Pixel coordinate grounding data:
● ● ● ● ● ● ●
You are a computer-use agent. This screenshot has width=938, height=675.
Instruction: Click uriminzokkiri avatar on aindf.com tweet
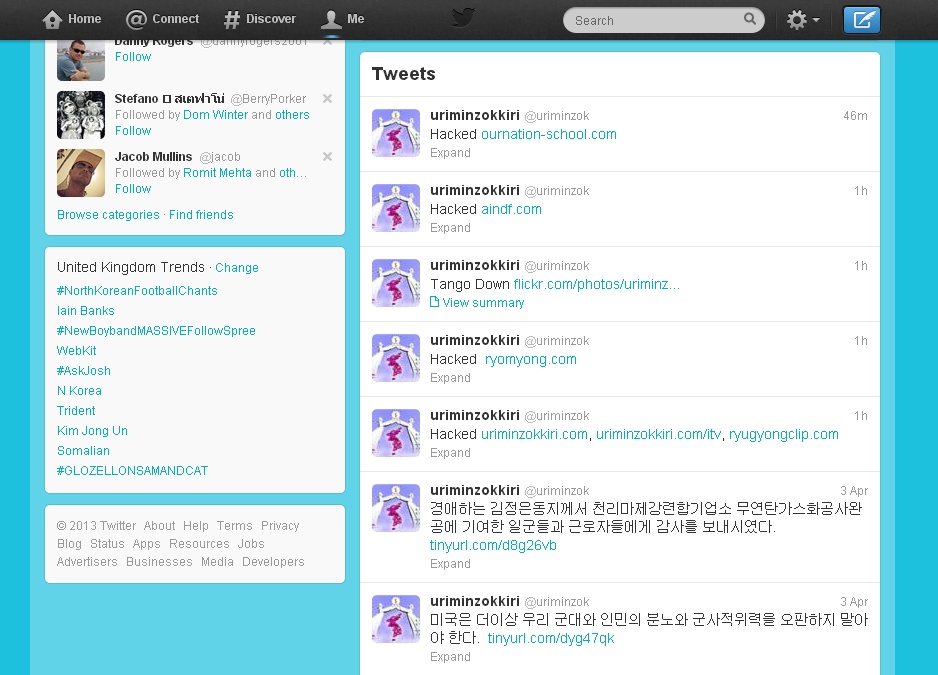point(396,208)
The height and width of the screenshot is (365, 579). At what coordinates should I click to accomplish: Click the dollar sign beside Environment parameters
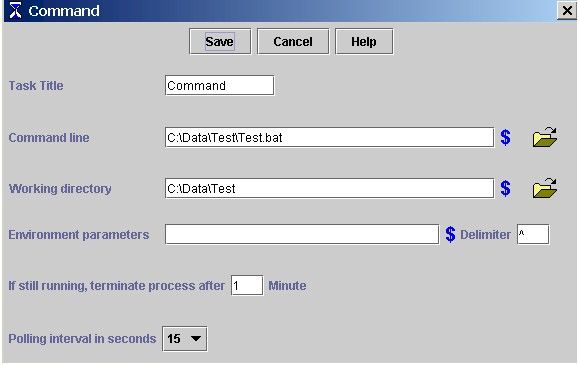(x=450, y=234)
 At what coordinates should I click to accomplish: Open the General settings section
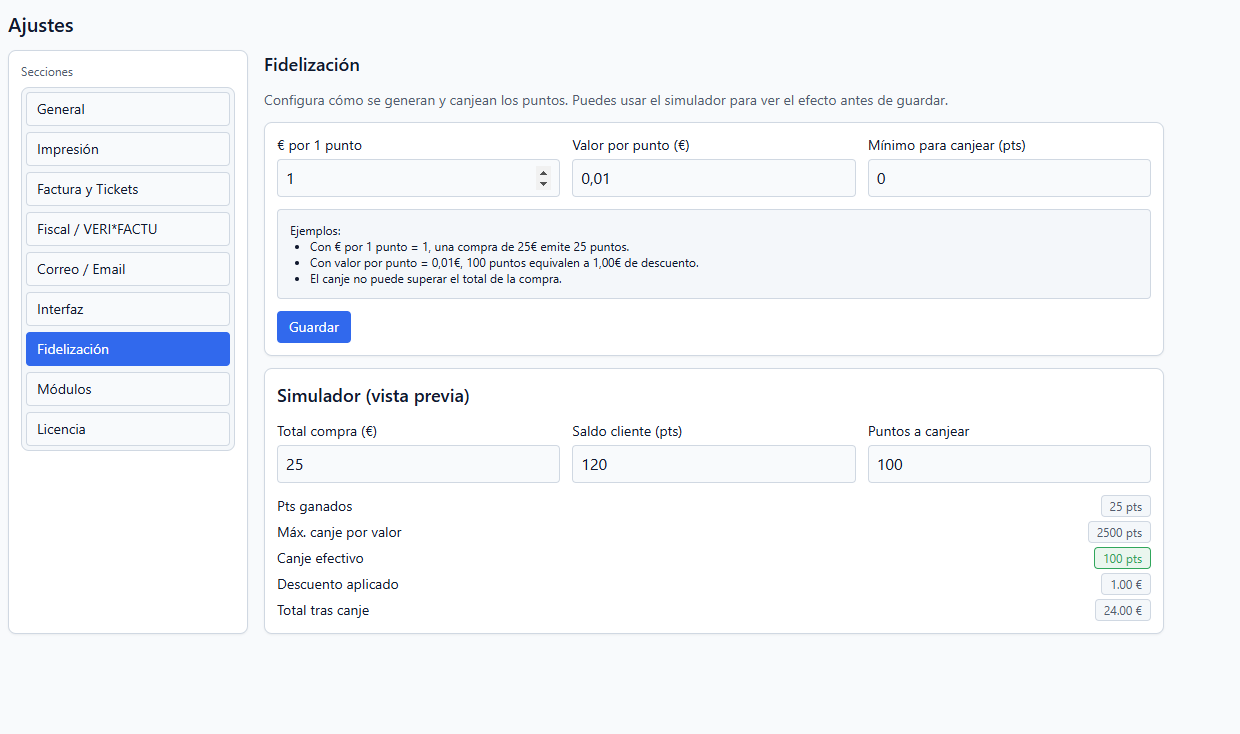point(128,109)
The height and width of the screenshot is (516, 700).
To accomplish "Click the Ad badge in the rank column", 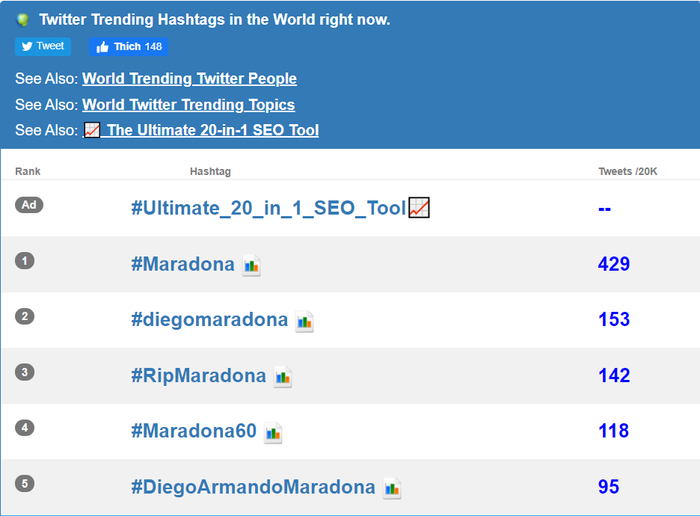I will [29, 205].
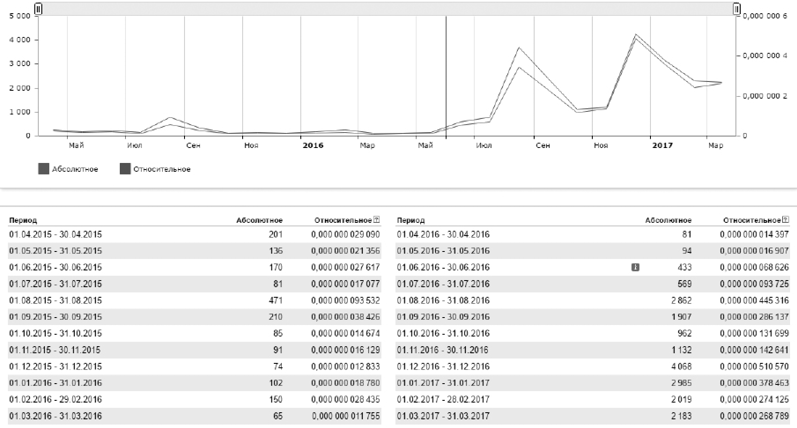Click the 2016 label on the chart axis
This screenshot has width=797, height=428.
click(x=312, y=145)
● ● ● ● ● ● ●
What to produce: Look above for the line with "Instruction: Click uriminzokkiri" and copy exactly from it through the line with "The height and width of the screenshot is (516, 700).", both included. Omit the pictures.

Response below:
Instruction: Click uriminzokkiri avatar on aindf.com tweet
point(396,208)
The height and width of the screenshot is (365, 579). At what coordinates should I click to accomplish: Click the dollar sign beside Environment parameters
(x=450, y=234)
 At what coordinates should I click to accomplish: Open the General settings section
point(128,109)
The height and width of the screenshot is (516, 700).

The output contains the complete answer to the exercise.